'The next move is probably lower'

RBA Governor Stevens has just delivered a speech in which signalled that while monetary policy is aiding economic recovery, the next move in interest rates in Australia would be an easing.

Here’s the paragraph

Monetary policy is contributing to that rebalancing, consistent with its mandate, with a very accommodative stance. It seems likely that an accommodative stance will be appropriate for some time yet. Were a change to monetary policy to be required in the near term, it would almost certainly be an easing, not a tightening. The rate of CPI inflation is clearly no impediment to easing. The housing market may be calming, lessening risks from that source, though by how much and how persistently we cannot yet know.

That’s an important intervention in the interest rate markets from the Governor. It’s important because it can serve to relieve or mitigate any US based upward pressure Australian interest rates are currently experiencing because US interest rates are rising as the Fed moves toward a hike.

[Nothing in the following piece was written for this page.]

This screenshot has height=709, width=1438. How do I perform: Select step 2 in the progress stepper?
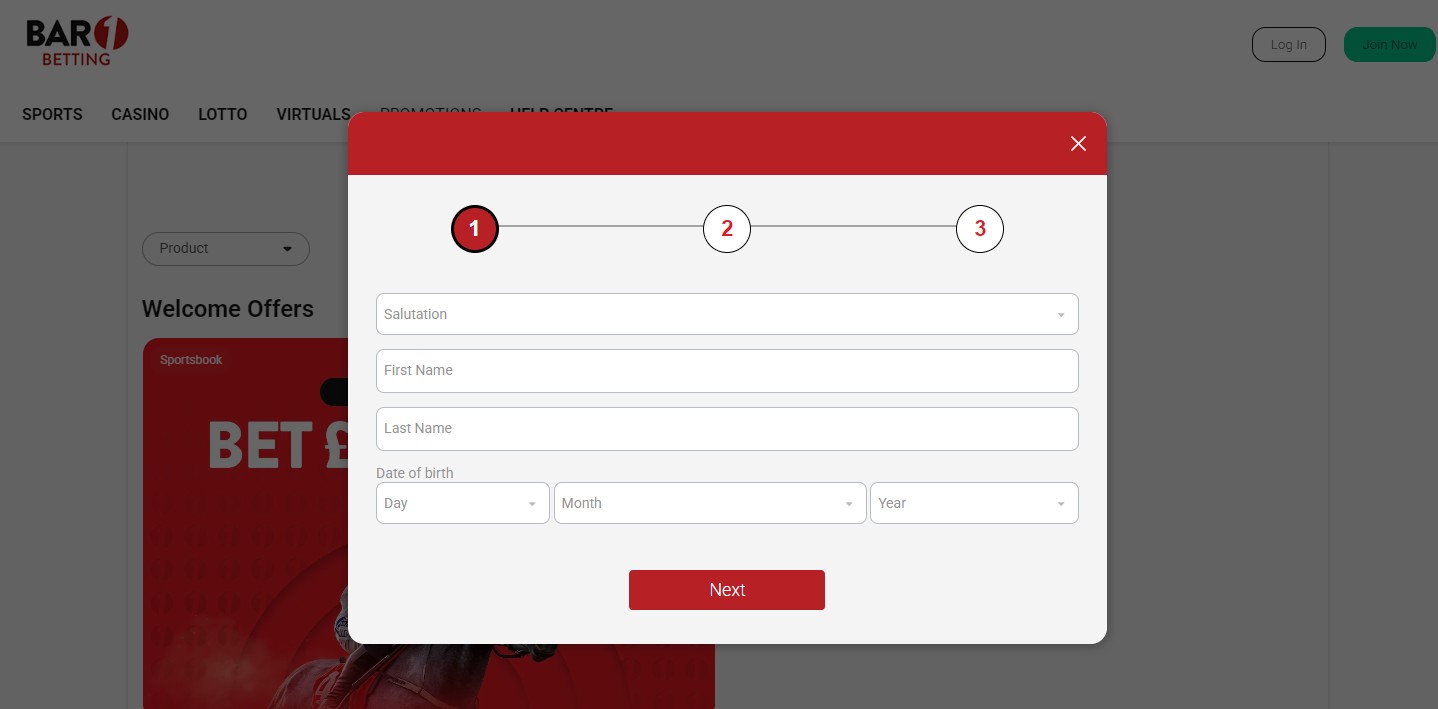pos(727,228)
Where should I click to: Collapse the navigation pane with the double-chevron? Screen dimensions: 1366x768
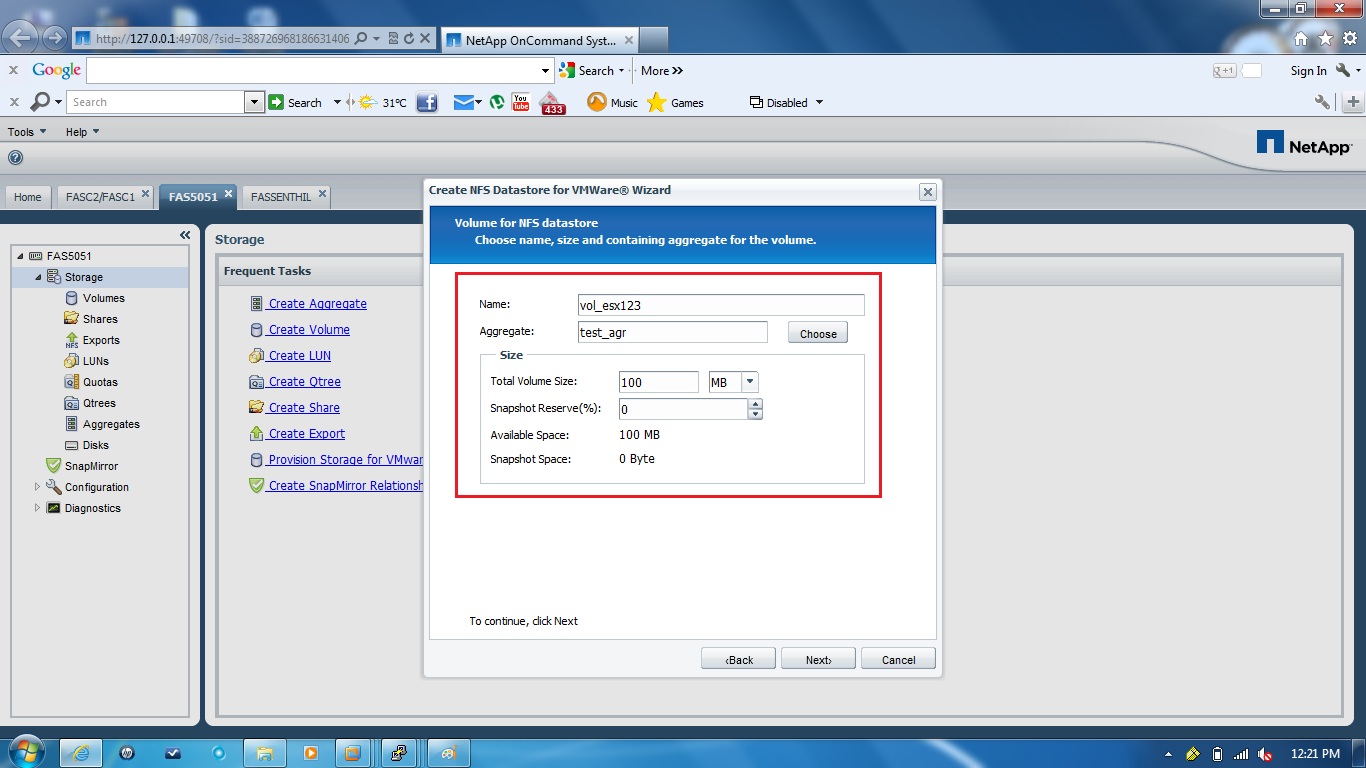tap(184, 234)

It’s also a none-to-subtle intervention in the foreign exchange markets to remind real money investors, who have again become enamoured with the Australian dollar, that the Fed and RBA have divergent interest rate paths ahead of them

On the topic of rising interest rates the Governor spoke directly about the recent increase by the Majors, and more recently smaller banks, to increase mortgage rates.

The Governor highlighted that the question for the RBA board was “whether the recent changes in mortgage rates result in an effective set of financial conditions that is ‘too tight’ for the economy.”

To that end he made the point that “over the course of 2014 and 2015, effective rates on most loans tended to decline by more than the cash rate, reflecting both declining funding costs and increased competition to lend.”

For fixed rate mortgages and many business loan rates the fall was quite marked. The average rate on outstanding business loans, for example, fell by over 90 basis points during a period in which the cash rate fell by 50 basis points. Even for floating rate mortgages, rates had fallen a bit more than the cash rate.

On balance he said the moves, all of the various actions on owner occupied, fixed rate, and investor loans, were around “roughly half of one 25 basis point monetary policy change” and perhaps a quarter of the easing in 2015 and an even smaller proportion of the easing over the past 2 years.

Certainly this analysis and his comments that “this increase is from the lowest rates that any current borrower will have ever seen” and the fact that there are still “a number of mortgage products with rates not much above 4 per cent, even a few advertising a ‘3’ before the decimal point,” clearly signals that for now the RBA won’t be easing because of the banks moves.

Nor does the fact that the Governor has opened the door on an interest rate cut mean he will necessarily cut rates.

The Governor noted the improvement in business surveys which “outside mining have been slowly improving, not deteriorating.”

So on balance Stevens said the bank’s move to increase interest rates independently of the Reserve Bank wasn’t compounding a deteriorating trend in economic conditions. There were risks that “the ‘shock’ value of the rises in mortgage rates itself lead to a significant change in that trend, gentle as it is, of improvement.” But for him that’s “a bit of a leap.”

In the end the door is ajar and as the Governor highlighted the inflation rate is “no impediment to easing.” But a rate cut is still no certainty.